|Support type:||Scholarships in Brazil - Scientific Initiation|
|Effective date (Start):||July 01, 2006|
|Effective date (End):||February 29, 2008|
|Field of knowledge:||Biological Sciences - Biochemistry - Metabolism and Bioenergetics|
|Principal researcher:||Tiago Rodrigues|
|Grantee:||Débora Pereira Santana|
|Home Institution:||Pró-Reitoria de Pesquisa, Pós-Graduação e Extensão. Universidade de Mogi das Cruzes (UMC). Mogi das Cruzes , SP, Brazil|
Cyclopalladated compounds derived from N,N-dimethyl-1-phenethylamine (dmpa) and biphosphine-1,2-bis(diphenylphosphine)ethanebis (dppe) were recently described in the literature as promising agents to cancer therapy because at extremely low concentrations they are able to induce apoptosis in melanoma B16F10-Nex2 cells.
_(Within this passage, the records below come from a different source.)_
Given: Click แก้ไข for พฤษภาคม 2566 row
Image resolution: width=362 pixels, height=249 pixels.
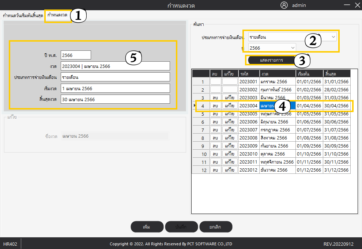Looking at the screenshot, I should point(229,114).
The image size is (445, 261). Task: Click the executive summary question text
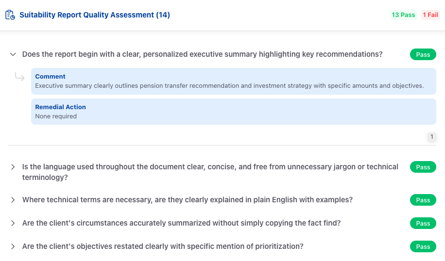pyautogui.click(x=203, y=54)
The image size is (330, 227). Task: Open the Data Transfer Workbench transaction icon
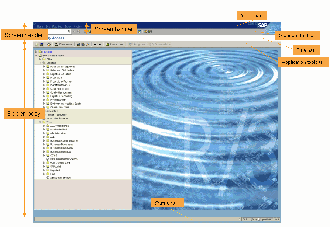[48, 159]
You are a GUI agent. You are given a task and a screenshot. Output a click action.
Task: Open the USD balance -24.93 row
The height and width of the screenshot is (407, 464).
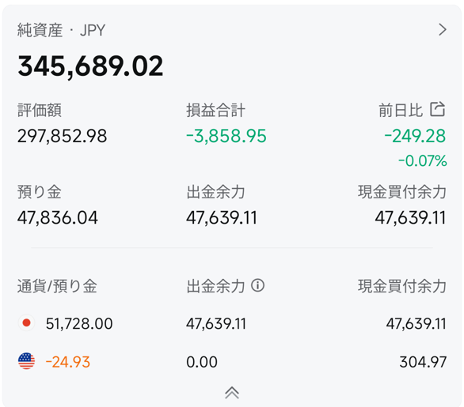[x=232, y=361]
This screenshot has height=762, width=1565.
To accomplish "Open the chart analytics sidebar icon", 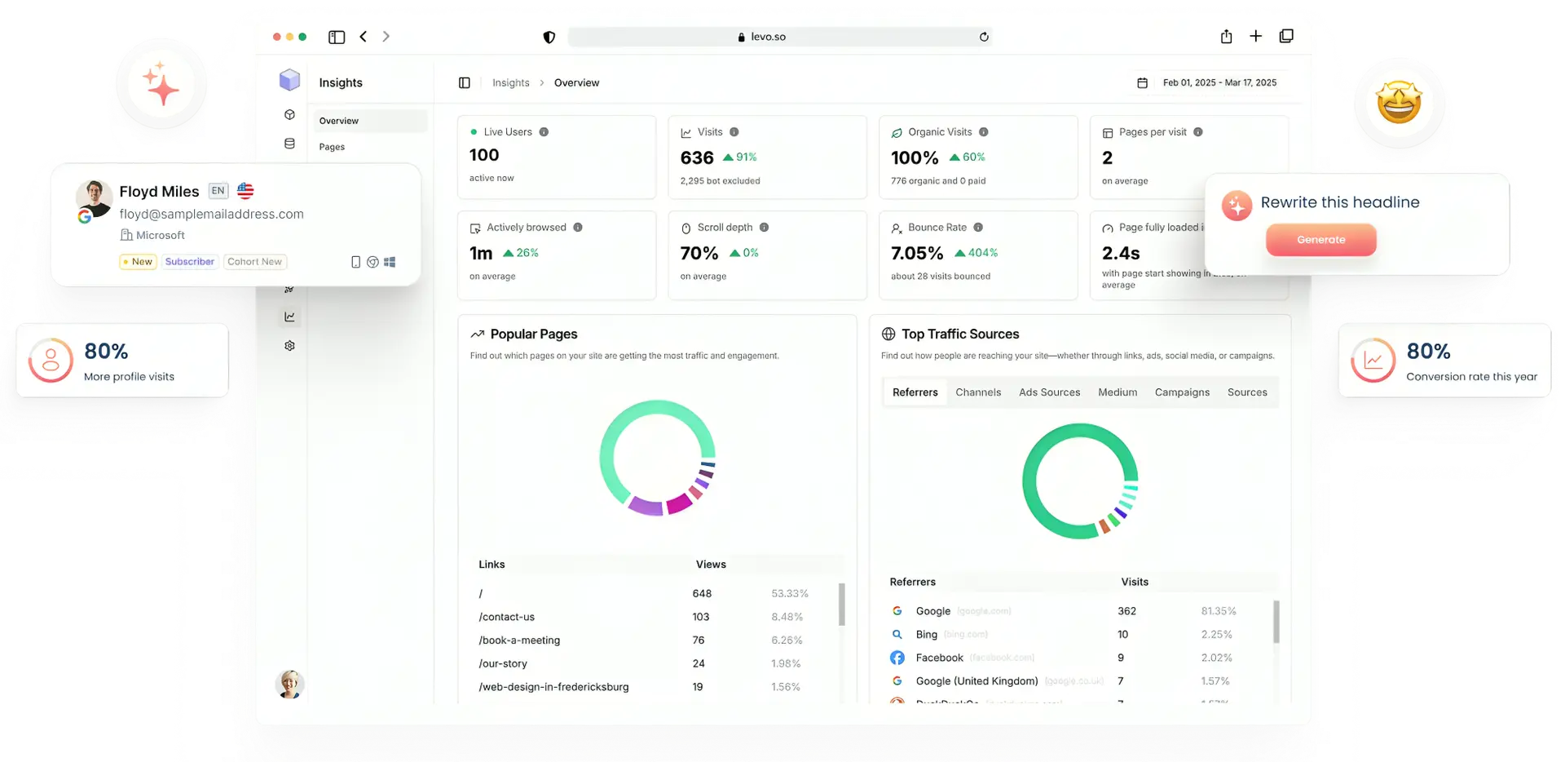I will [x=289, y=317].
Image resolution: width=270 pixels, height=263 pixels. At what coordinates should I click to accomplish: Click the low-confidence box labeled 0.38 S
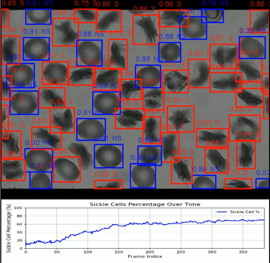[x=108, y=184]
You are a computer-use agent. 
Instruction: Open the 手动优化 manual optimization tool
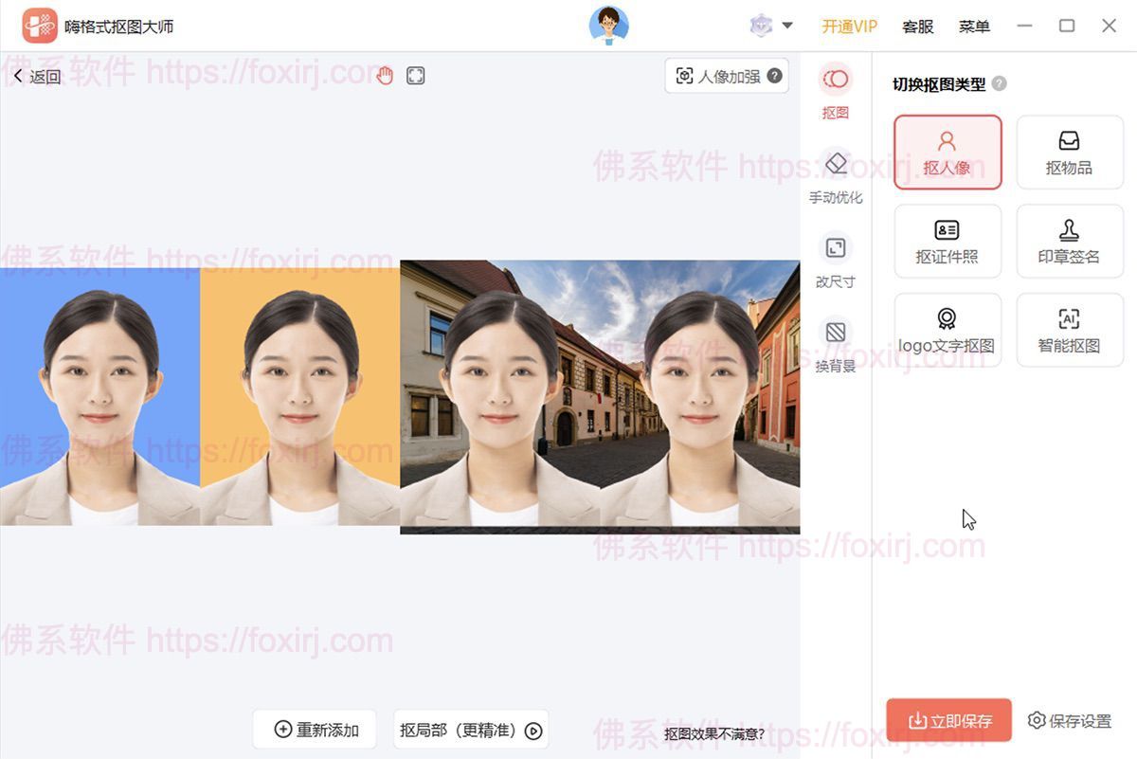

However, the complete molecular mechanisms of cyclopalladated-induced apoptosis remain unclear. It is well established the involvement of mitochondria in trigger and/or regulation of apoptosis through of the mitochondrial permeability transition pore with pro-apoptotic proteins releasing to cytosol. Since cyclopalladated-induced apoptosis in tumoral cells seems to involve respiratory collapses, in this work, we will investigate the effects of four cyclopalladated compounds [R(+)Cl dmpa:dppe(1:1); R(+)Cl dmpa:dppe(1:2); S(-)Cl dmpa:dppe(1:1); S(-)Cl dmpa:dppe(1:2)] on the bioenergetics and oxidative state using as model isolated rat liver mitochondria. According to the obtained results in this project, further studies will be performed with mitochondria isolated from tumoral cells in attempt to elucidate the molecular pathways of cyclopalladated induced-apoptosis.